→ **TASK PROMPT**
Repeat the data from the line containing "1024x576 pixels. Task: Click" through the line containing "click(1239, 217)", inclusive, swapping "gear" for "cog" and leaving everything else unchanged.
-.-.-
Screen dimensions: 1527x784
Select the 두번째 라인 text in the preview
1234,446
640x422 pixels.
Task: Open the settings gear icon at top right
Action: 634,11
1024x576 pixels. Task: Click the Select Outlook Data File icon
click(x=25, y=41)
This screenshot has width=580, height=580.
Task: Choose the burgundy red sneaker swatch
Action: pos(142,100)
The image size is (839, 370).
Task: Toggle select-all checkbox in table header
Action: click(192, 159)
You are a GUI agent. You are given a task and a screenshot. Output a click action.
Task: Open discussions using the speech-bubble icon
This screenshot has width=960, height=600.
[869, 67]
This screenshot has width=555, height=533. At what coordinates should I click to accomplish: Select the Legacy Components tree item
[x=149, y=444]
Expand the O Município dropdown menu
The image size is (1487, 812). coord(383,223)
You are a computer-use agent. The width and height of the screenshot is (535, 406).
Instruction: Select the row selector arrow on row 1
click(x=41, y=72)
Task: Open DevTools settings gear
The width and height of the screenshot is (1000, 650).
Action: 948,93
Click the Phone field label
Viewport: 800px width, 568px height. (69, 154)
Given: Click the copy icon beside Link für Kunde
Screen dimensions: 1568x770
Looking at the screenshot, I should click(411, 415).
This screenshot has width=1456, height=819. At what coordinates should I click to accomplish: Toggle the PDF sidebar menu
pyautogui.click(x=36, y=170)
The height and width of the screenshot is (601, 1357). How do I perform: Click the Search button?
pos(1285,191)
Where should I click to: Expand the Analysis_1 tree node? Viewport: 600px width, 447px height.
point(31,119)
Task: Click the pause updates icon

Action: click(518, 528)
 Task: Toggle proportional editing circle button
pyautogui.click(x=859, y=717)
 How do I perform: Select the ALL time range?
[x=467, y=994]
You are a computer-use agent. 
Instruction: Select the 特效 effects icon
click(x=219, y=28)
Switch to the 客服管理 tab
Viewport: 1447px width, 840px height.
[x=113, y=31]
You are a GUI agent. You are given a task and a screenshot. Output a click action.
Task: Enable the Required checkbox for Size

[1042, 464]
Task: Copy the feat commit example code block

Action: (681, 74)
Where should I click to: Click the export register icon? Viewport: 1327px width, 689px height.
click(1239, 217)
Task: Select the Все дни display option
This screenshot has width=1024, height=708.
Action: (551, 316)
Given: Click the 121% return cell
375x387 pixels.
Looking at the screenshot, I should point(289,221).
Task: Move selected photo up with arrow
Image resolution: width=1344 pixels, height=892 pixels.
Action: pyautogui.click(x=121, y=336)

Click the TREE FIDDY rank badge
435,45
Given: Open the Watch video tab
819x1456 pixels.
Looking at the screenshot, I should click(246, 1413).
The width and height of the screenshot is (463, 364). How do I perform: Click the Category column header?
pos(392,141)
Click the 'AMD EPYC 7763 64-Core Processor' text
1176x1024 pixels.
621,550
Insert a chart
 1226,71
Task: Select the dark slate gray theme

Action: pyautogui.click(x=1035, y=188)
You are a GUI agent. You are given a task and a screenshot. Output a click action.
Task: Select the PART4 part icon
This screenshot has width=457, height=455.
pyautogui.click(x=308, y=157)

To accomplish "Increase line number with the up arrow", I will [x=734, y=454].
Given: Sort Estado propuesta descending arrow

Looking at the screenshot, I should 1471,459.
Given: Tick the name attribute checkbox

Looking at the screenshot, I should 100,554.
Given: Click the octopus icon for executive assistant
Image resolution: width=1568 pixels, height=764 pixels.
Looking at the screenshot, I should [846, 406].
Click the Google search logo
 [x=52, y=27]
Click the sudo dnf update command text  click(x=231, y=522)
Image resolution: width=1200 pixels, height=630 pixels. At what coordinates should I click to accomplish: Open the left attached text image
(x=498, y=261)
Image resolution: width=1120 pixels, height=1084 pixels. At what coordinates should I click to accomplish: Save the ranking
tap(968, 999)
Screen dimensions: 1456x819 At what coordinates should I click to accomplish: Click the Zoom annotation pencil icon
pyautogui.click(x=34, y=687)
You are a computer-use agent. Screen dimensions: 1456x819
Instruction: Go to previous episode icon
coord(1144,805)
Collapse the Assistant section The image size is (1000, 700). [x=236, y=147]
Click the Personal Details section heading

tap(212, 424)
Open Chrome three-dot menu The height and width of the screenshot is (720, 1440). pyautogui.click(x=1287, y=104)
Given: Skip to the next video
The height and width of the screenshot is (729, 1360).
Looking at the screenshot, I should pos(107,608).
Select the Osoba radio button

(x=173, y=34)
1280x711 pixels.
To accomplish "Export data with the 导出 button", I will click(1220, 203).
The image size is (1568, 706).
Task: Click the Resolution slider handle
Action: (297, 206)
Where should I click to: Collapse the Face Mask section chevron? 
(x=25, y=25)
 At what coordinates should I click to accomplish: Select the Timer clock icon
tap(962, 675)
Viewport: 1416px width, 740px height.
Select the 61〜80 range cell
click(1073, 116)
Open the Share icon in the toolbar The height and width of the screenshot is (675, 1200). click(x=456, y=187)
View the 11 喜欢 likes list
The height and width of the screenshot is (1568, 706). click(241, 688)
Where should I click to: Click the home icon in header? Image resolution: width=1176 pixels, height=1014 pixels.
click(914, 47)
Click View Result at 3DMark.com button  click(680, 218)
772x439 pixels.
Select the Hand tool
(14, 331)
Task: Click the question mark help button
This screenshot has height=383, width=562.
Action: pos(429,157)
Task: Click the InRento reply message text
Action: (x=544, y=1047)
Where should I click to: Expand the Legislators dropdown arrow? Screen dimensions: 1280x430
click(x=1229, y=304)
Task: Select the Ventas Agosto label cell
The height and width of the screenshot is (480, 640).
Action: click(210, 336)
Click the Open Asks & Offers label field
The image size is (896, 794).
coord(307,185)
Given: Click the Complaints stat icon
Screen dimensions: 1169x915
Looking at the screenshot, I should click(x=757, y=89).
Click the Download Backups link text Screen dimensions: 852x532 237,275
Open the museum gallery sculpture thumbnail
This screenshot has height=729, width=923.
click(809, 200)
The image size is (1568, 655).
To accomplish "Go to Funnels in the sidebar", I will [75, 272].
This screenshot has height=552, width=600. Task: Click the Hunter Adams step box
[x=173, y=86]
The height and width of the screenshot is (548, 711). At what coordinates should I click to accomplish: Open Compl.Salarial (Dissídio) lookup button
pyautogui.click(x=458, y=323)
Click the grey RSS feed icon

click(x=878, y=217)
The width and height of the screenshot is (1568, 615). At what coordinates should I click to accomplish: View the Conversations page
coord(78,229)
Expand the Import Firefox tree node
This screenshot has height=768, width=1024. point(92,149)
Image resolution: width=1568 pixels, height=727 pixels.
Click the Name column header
-.-.-
→ **IN RESPONSE**
1024x576 pixels. Task: Click the Select Outlook Data File icon
click(x=25, y=41)
This screenshot has width=580, height=580.
Task: Choose the burgundy red sneaker swatch
Action: pos(142,100)
The image size is (839, 370).
Task: Toggle select-all checkbox in table header
Action: click(192, 159)
You are a GUI agent. You are given a task and a screenshot. Output a click action.
Task: Open discussions using the speech-bubble icon
This screenshot has width=960, height=600.
[869, 67]
This screenshot has width=555, height=533. At what coordinates should I click to accomplish: Select the Legacy Components tree item
[x=149, y=444]
Expand the O Município dropdown menu
The image size is (1487, 812). coord(383,223)
You are a computer-use agent. The width and height of the screenshot is (535, 406).
Instruction: Select the row selector arrow on row 1
click(x=41, y=72)
Task: Open DevTools settings cog
The width and height of the screenshot is (1000, 650).
Action: 948,93
Click the Phone field label
Viewport: 800px width, 568px height. (69, 154)
Given: Click the copy icon beside Link für Kunde
Screen dimensions: 1568x770
Looking at the screenshot, I should click(411, 415).
This screenshot has width=1456, height=819. At what coordinates should I click to accomplish: Toggle the PDF sidebar menu
pyautogui.click(x=36, y=170)
The height and width of the screenshot is (601, 1357). How do I perform: Click the Search button?
pos(1285,191)
Where should I click to: Expand the Analysis_1 tree node? Viewport: 600px width, 447px height.
point(31,119)
Task: Click the pause updates icon

Action: click(518, 528)
 Task: Toggle proportional editing circle button
pyautogui.click(x=859, y=717)
 How do I perform: Select the ALL time range?
[x=467, y=994]
You are a computer-use agent. 
Instruction: Select the 特效 effects icon
click(x=219, y=28)
Switch to the 客服管理 tab
Viewport: 1447px width, 840px height.
[x=113, y=31]
You are a GUI agent. You are given a task and a screenshot. Output a click action.
Task: Enable the Required checkbox for Size

[1042, 464]
Task: Copy the feat commit example code block

Action: (681, 74)
Where should I click to: Click the export register icon? Viewport: 1327px width, 689px height.
click(1239, 217)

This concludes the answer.